Felice Frankel, scientific imagist and Senior Research Fellow at Harvard’s Initiative in Innovative Computing, has been named the recipient of the 2007 Lennart Nilsson Award for scientific or nature photography.

Frankel was cited for creating images described by Sweden’s Karolinska Institute, which oversees the award, as “exquisite works of art and crystal-clear scientific photographs – both fascinating and valuable to the general public and scientific community alike.”

The Lennart Nilsson Award is presented annually in honor of the internationally renowned Swedish photographer whose photographs of conception and fetal development brought the reality of human reproduction to the pages of Life Magazine

“Felice Frankel’s work,” like Nilsson’s, “reveals previously invisible aspects of the world in unique, novel ways,” Institute officials wrote. “Her subjects range from nanotechnology to magnetism and the surface tension of water droplets.”

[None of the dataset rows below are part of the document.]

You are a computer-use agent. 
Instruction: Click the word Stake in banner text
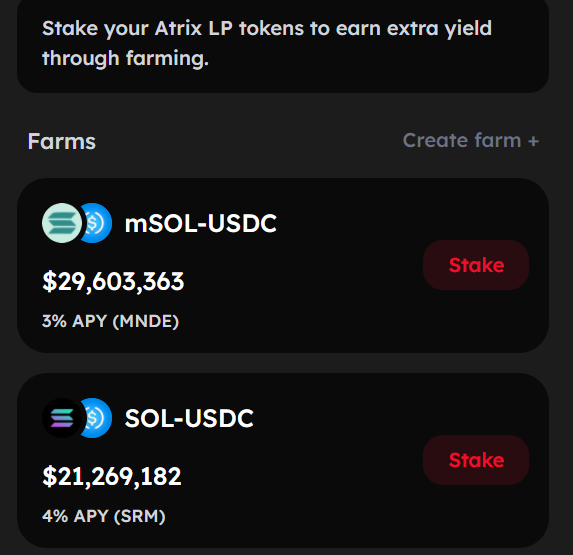click(70, 28)
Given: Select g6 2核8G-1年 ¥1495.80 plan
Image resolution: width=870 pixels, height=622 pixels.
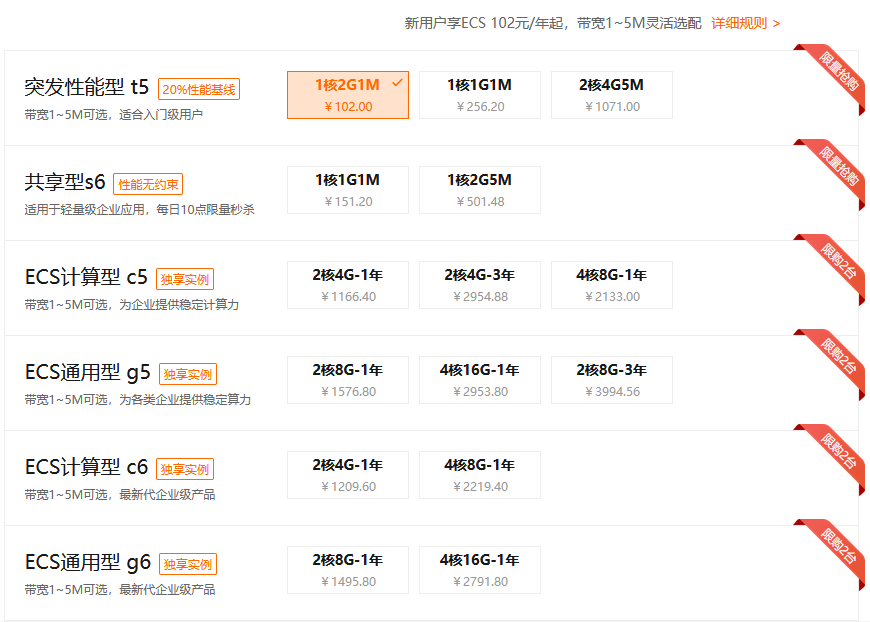Looking at the screenshot, I should pyautogui.click(x=347, y=570).
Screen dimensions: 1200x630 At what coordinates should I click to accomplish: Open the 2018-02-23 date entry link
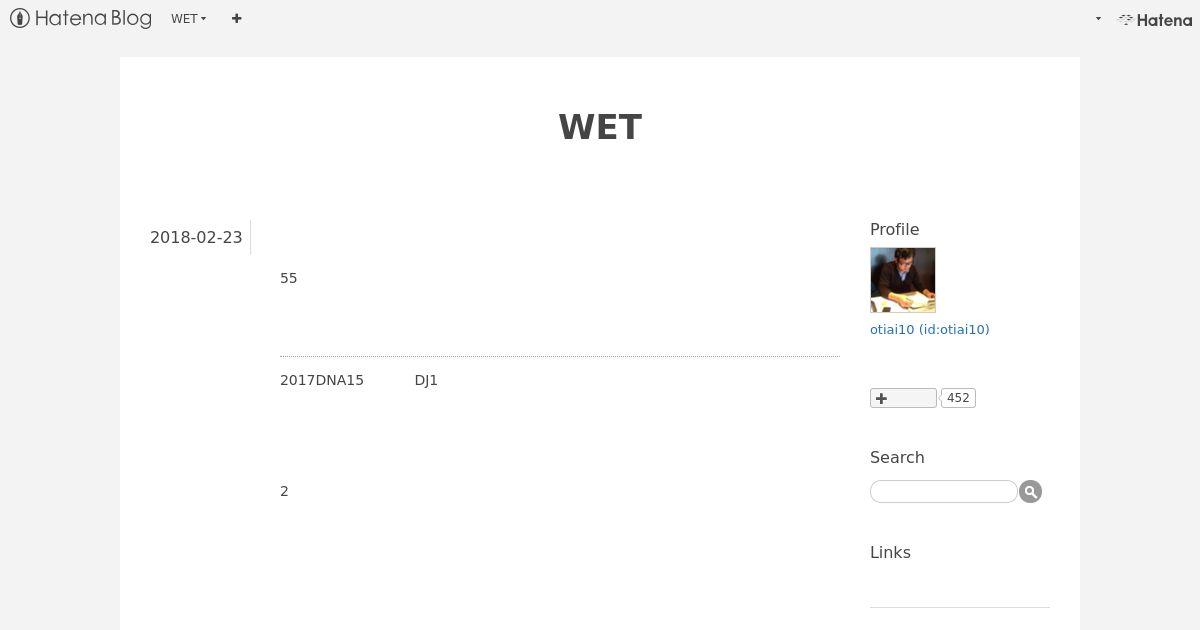point(196,237)
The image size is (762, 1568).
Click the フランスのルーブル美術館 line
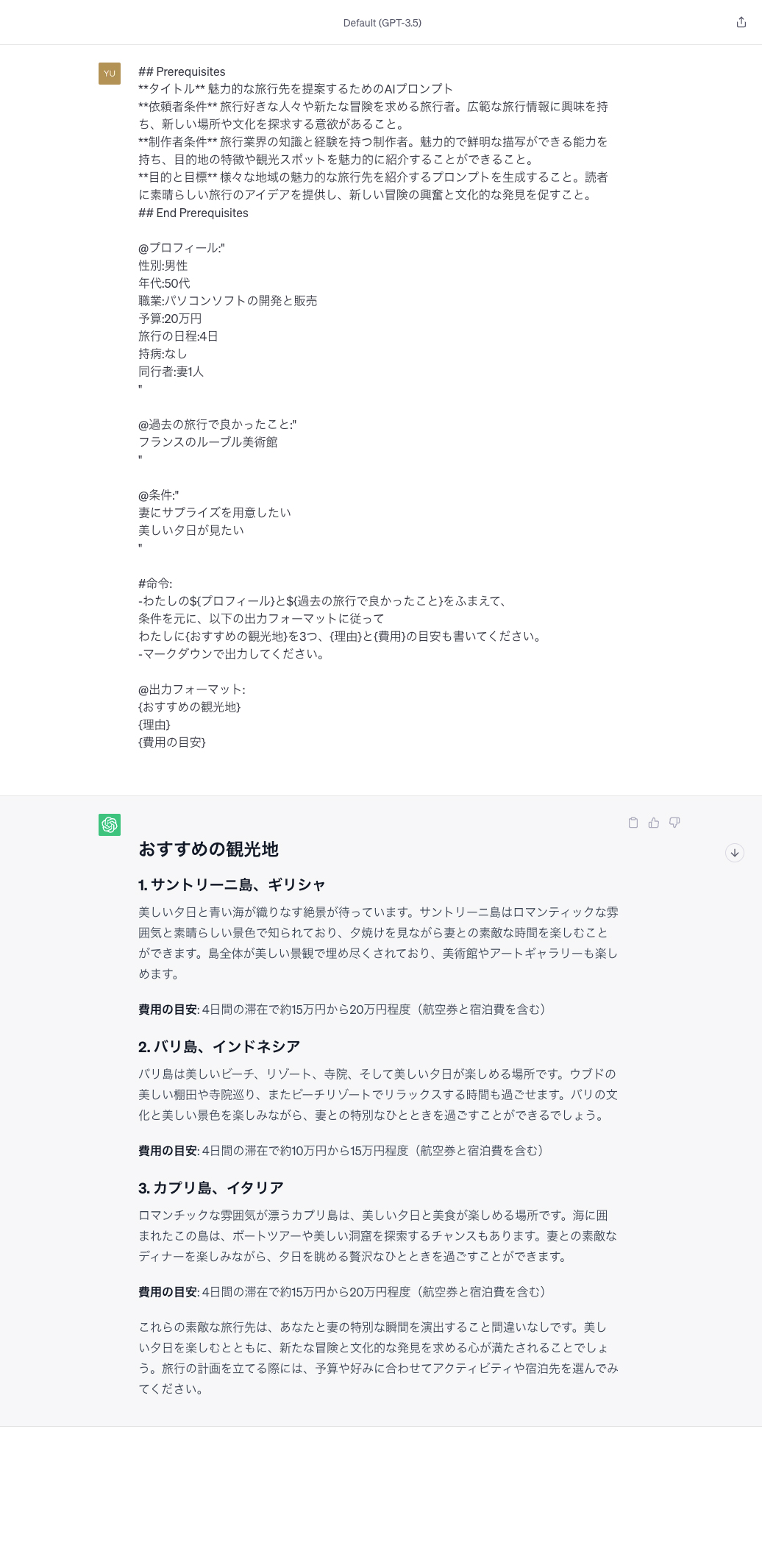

Frankel said that she felt humbled to be named this year’s Lennart Nilsson winner, and said that it’s ”most important to recognize the extraordinary community of science researchers who have devoted their lives to creating the amazing research which I continue to have the privilege of documenting.”

In selecting Felice Frankel, the board of the Lennart Nilsson Foundation stated: “Those viewing Ms. Frankel’s images are initially captivated by their form and colour. No sooner is their curiosity aroused than they want to know what the photograph depicts. She has thus fulfilled a scientific reporter’s paramount task: to awaken people’s interest and desire to learn.”

Frankel has previously received a Guggenheim Fellowship, and grants from the National Science Foundation, the National Endowment for the Arts, the Alfred P. Sloan Foundation, the Graham Foundation for Advanced Studies in the Fine Arts, and the Camille and Henry Dreyfus Foundation. She is a Fellow of the American Association for the Advancement of Science, and was a Loeb Fellow at Harvard University’s Graduate School of Design for her previous work photographing the built landscape and architecture.